[Exercise data Boundary: Start]

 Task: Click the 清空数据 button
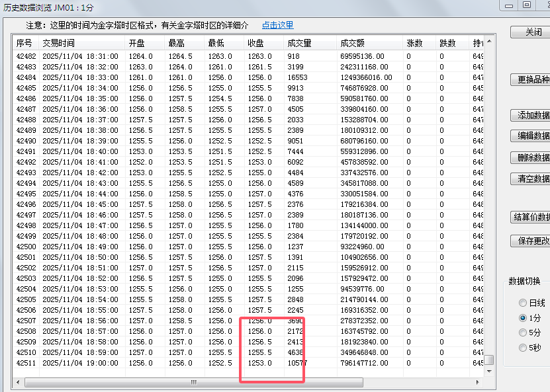coord(531,178)
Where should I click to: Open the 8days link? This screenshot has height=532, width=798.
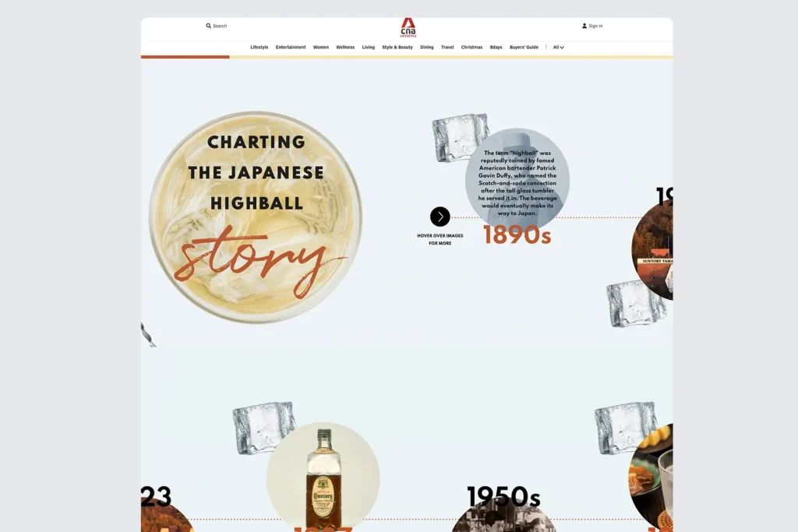(496, 48)
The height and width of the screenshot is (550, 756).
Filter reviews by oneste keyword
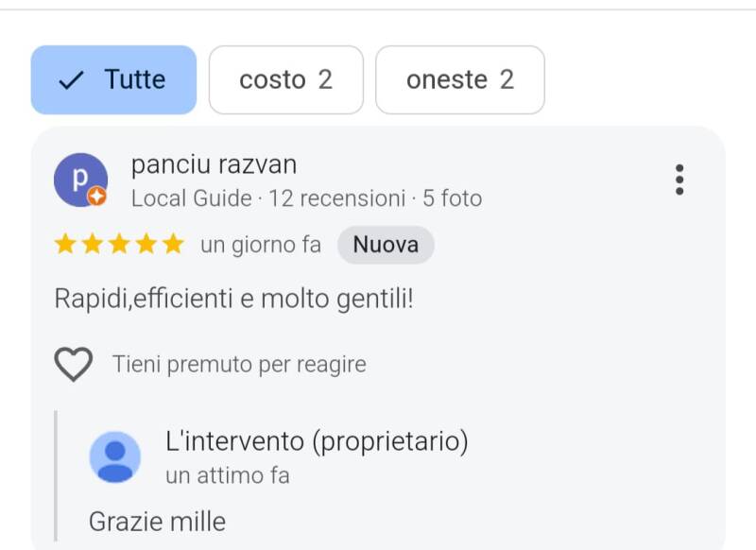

[Exercise data Boundary: End]

Copy exactly the lines from the line that has "The height and" through the last line of the entries above, inclusive, and no others. Pictures do not go in the copy.

The height and width of the screenshot is (550, 756).
Filter reviews by oneste keyword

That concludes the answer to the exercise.